Repository files navigation

Sgx-Spark

This is Apache Spark with modifications to run security sensitive code inside Intel SGX enclaves. The implementation leverages sgx-lkl, a library OS that allows to run Java-based applications inside SGX enclaves.

Docker quick start

This guide shows how to run Sgx-Spark in a few simple steps using Docker. Most parts of the setup and deployment are wrapped within Docker containers. Compliation and deployment should thus be smooth.

Preparing the Sgx-Spark Docker environment

Clone this Sgx-Spark repository
Build the Sgx-Spark base image. The name of the resulting Docker image is sgxpsark. This process might take a while (30-60 mins):
```
  sgx-spark/dockerfiles$ docker build -t sgxspark .
```
Prepare the disk image that will be required by sgx-lkl. Due to restrictions of Docker, this step can currently not be implemented as part of the above Docker build process. Thus, this step is platform-dependent. The process has been successfully tested on Ubuntu 16.04 and Arch Linux:
```
  sgx-spark/lkl$ make prepare-image
```
Create a Docker network device that will be used for communication by the Docker containers. Note that by creating a user-defined network, Docker will create an embedded DNS server so that workers can find the Spark master by name.
```
  sgx-spark$ docker network create sgxsparknet
```

Running Sgx-Spark jobs using Docker

From within directory sgx-spark/dockerfiles, run the Sgx-Spark master node, the Sgx-Spark worker node, as well as the actual Sgx-Spark job as follows.
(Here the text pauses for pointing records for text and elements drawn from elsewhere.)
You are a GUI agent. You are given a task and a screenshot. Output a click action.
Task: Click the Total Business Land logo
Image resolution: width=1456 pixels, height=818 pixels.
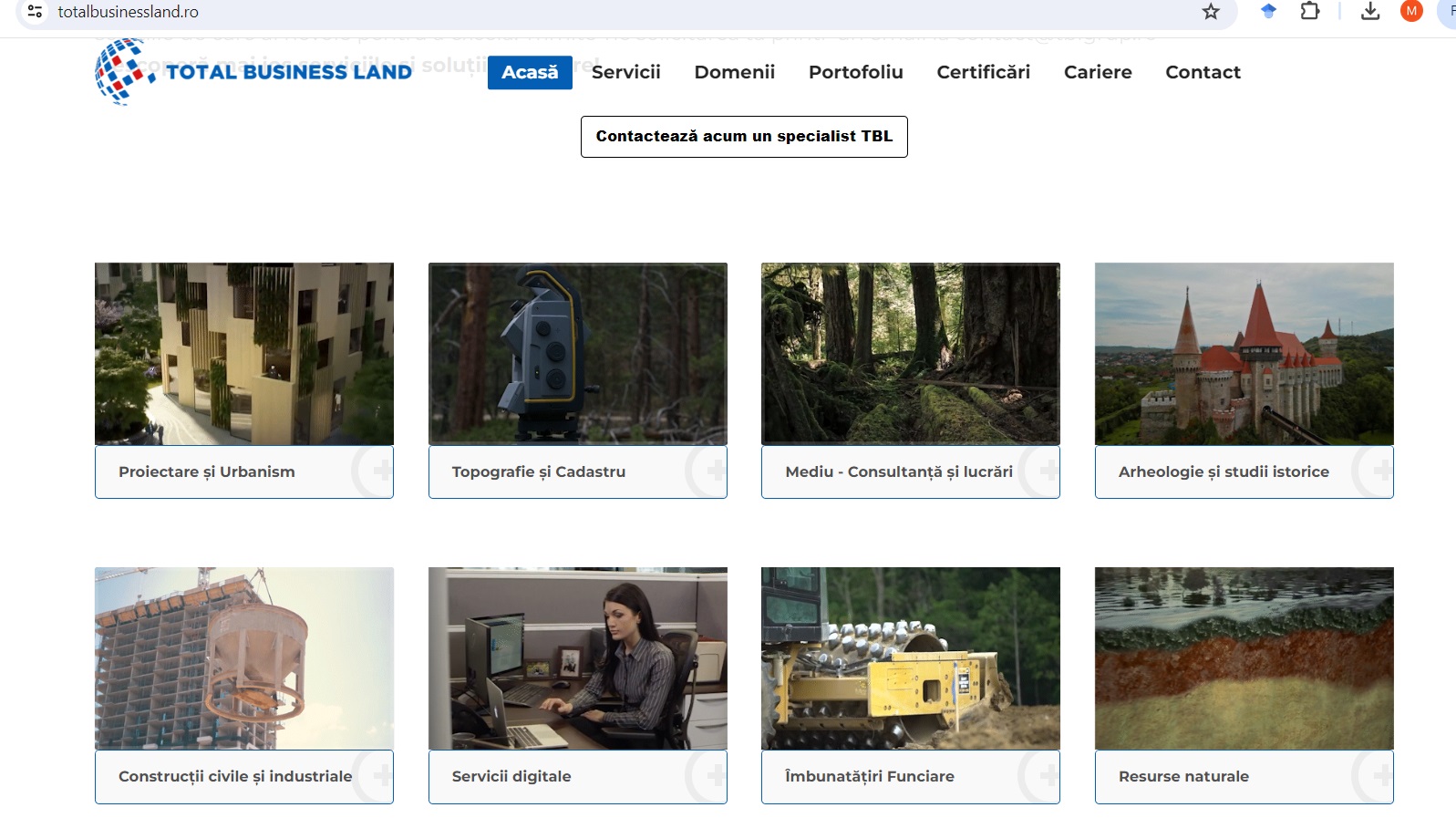(253, 72)
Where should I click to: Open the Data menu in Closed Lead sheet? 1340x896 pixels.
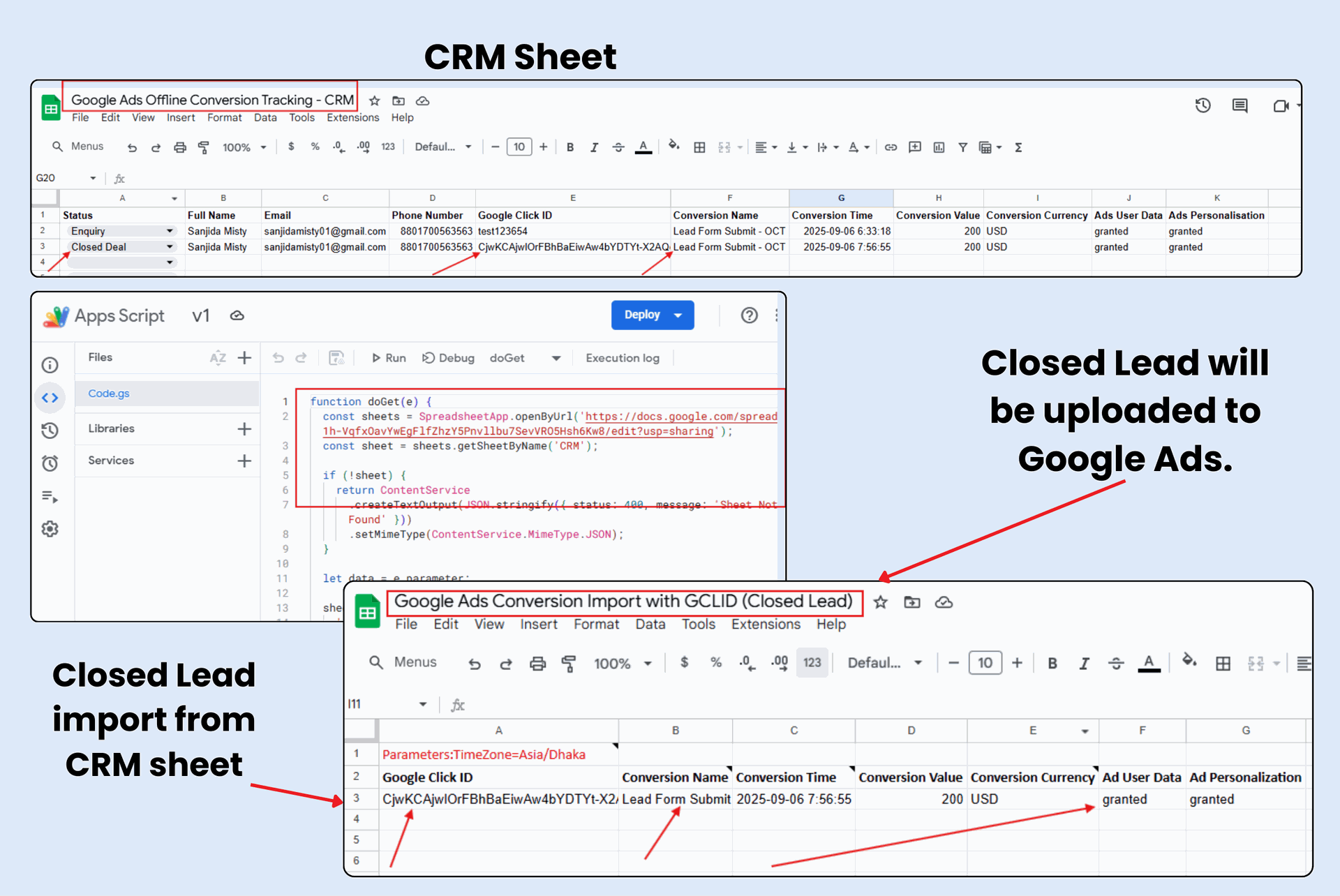[649, 624]
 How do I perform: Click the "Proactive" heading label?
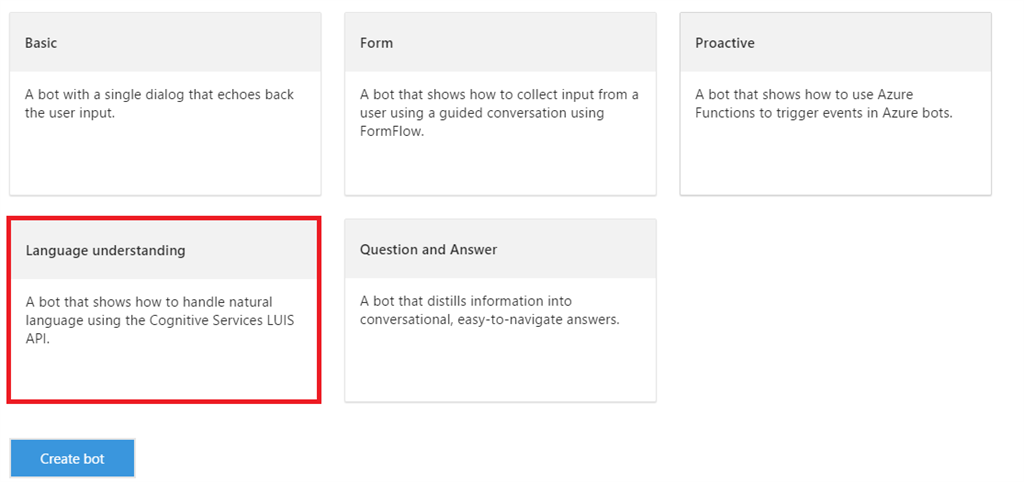click(x=725, y=43)
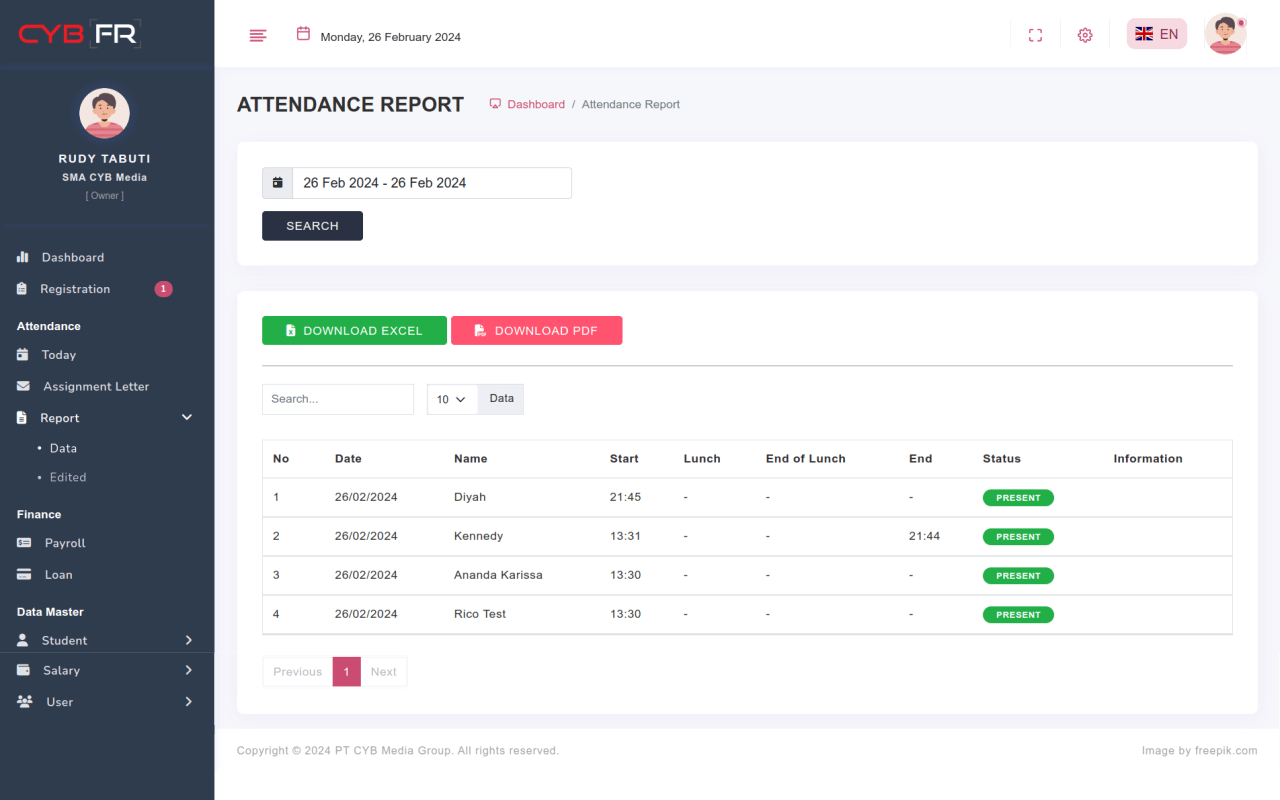Click the calendar icon beside date range

[x=277, y=183]
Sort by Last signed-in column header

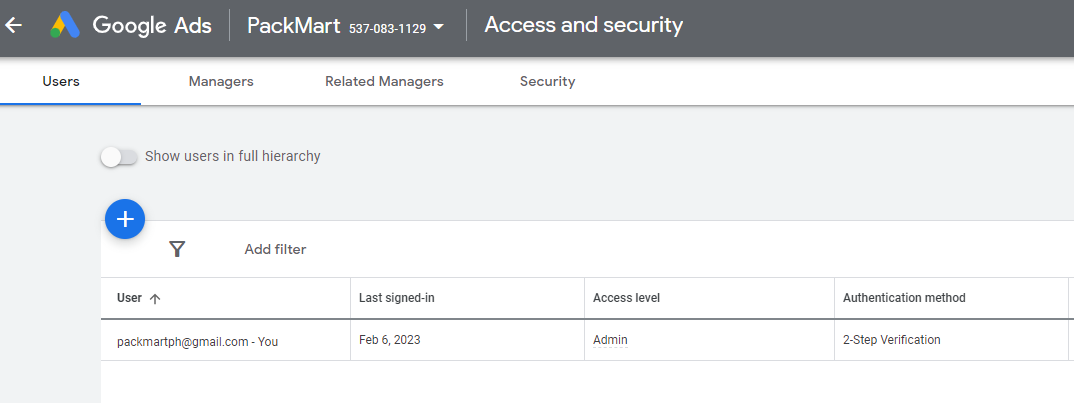click(397, 298)
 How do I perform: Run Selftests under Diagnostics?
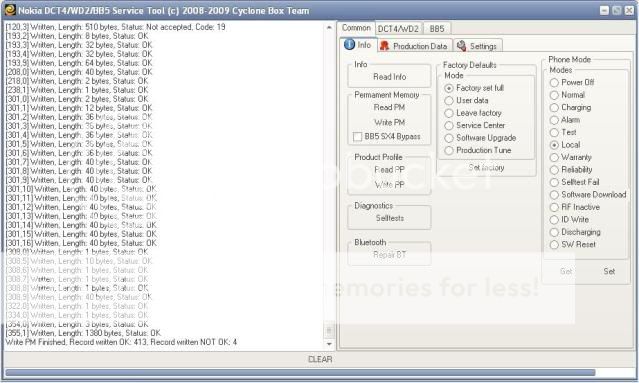pyautogui.click(x=389, y=218)
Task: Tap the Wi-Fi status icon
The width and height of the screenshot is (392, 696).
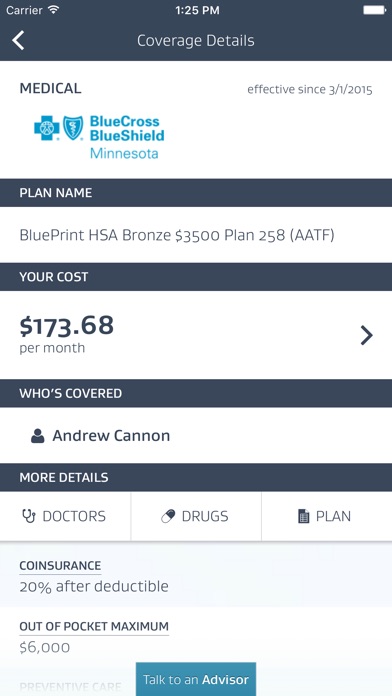Action: (54, 10)
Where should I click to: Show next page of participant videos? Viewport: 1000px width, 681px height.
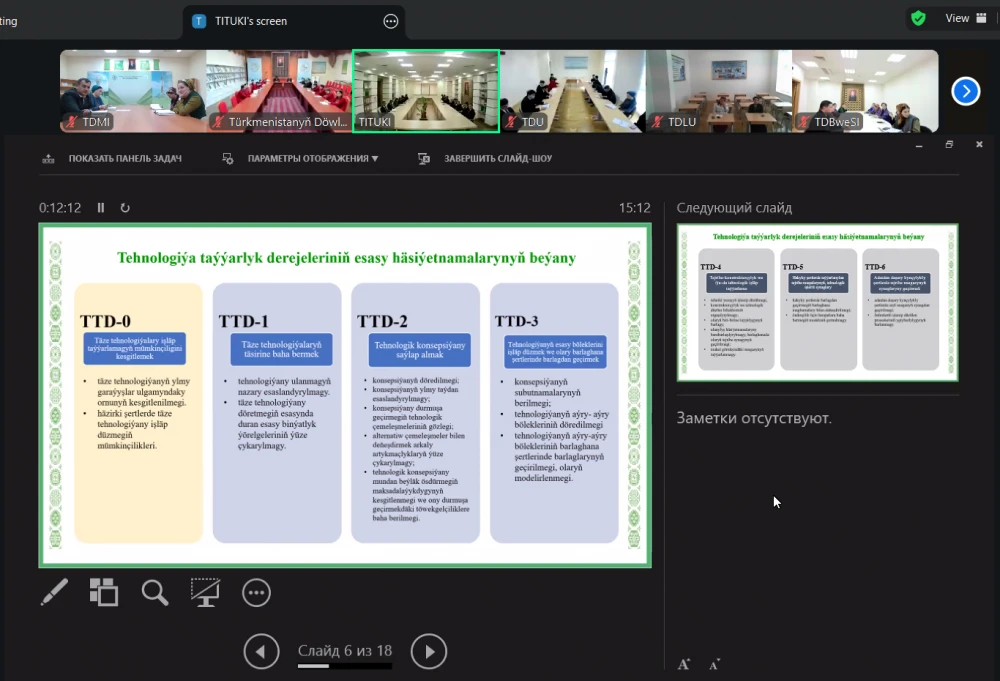pyautogui.click(x=965, y=91)
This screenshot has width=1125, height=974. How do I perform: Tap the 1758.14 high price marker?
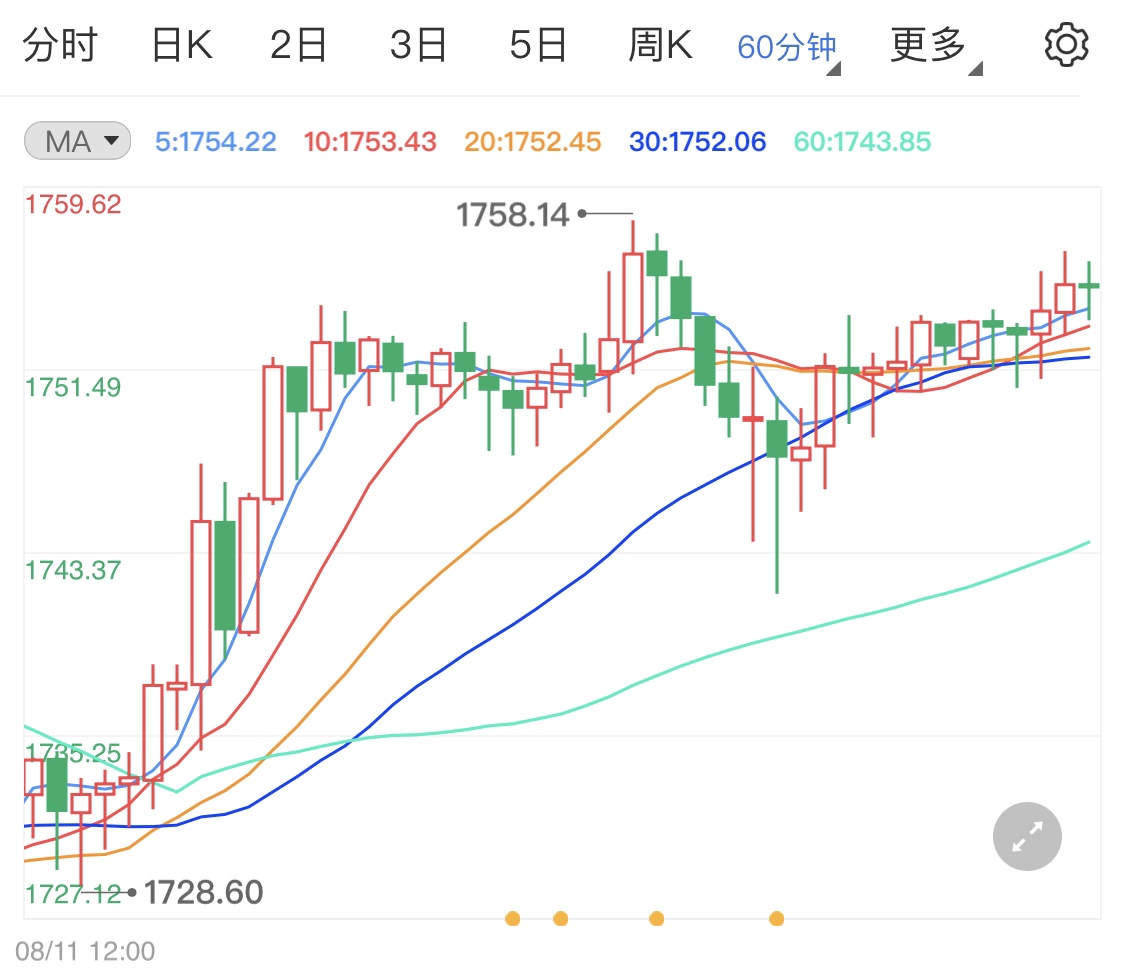pyautogui.click(x=512, y=213)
Run the Sgx-Spark master node:

  sgx-spark/dockerfiles$ docker run \
  --user user \
  --env-file $(pwd)/docker-env \
  --net sgxsparknet \
  --name sgxspark-docker-master \
  -p 7077:7077 \
  -p 8082:8082 \
  -ti sgxspark /sgx-spark/master.sh

Run the Sgx-Spark worker node:

  sgx-spark/dockerfiles$ docker run \
  --user user \
  --memory="4g" \
  --shm-size="8g" \
  --env-file $(pwd)/docker-env \
  --net sgxsparknet \
  --privileged \
  -v $(pwd)/../lkl:/spark-image:ro \
  -ti sgxspark /sgx-spark/worker-and-enclave.sh

Run the Sgx-Spark job as follows.

As of writing, the three jobs below are known to be fully supported:

WordCount

  sgx-spark/dockerfiles$ docker run \
  --user user \
  --memory="4g" \
  --shm-size="8g" \
  --env-file $(pwd)/docker-env \
  --net sgxsparknet \
  --privileged \
  -v $(pwd)/../lkl:/spark-image:ro \
  -e SPARK_JOB_CLASS=org.apache.spark.examples.MyWordCount \
  -e SPARK_JOB_NAME=WordCount \
  -e SPARK_JOB_ARG0=README.md \
  -e SPARK_JOB_ARG1=output \
  -ti sgxspark /sgx-spark/driver-and-enclave.sh

KMeans

  sgx-spark/dockerfiles$ docker run \
  --user user \
  --memory="4g" \
  --shm-size="8g" \
  --env-file $(pwd)/docker-env \
  --net sgxsparknet \
  --privileged \
  -v $(pwd)/../lkl:/spark-image:ro \
  -e SPARK_JOB_CLASS=org.apache.spark.examples.mllib.KMeansExample \
  -e SPARK_JOB_NAME=KMeans \
  -e SPARK_JOB_ARG0=data/mllib/kmeans_data.txt \
  -ti sgxspark /sgx-spark/driver-and-enclave.sh

LineCount

  sgx-spark/dockerfiles$ docker run \
  --user user \
  --memory="4g" \
  --shm-size="8g" \
  --env-file $(pwd)/docker-env \
  --net sgxsparknet \
  --privileged \
  -v $(pwd)/../lkl:/spark-image:ro \
  -e SPARK_JOB_CLASS=org.apache.spark.examples.LineCount \
  -e SPARK_JOB_NAME=LineCount \
  -e SPARK_JOB_ARG0=SgxREADME.md \
  -ti sgxspark /sgx-spark/driver-and-enclave.sh

Native compilation, installation and deployment

To run Sgx-Spark natively, proceed as detailed in the following.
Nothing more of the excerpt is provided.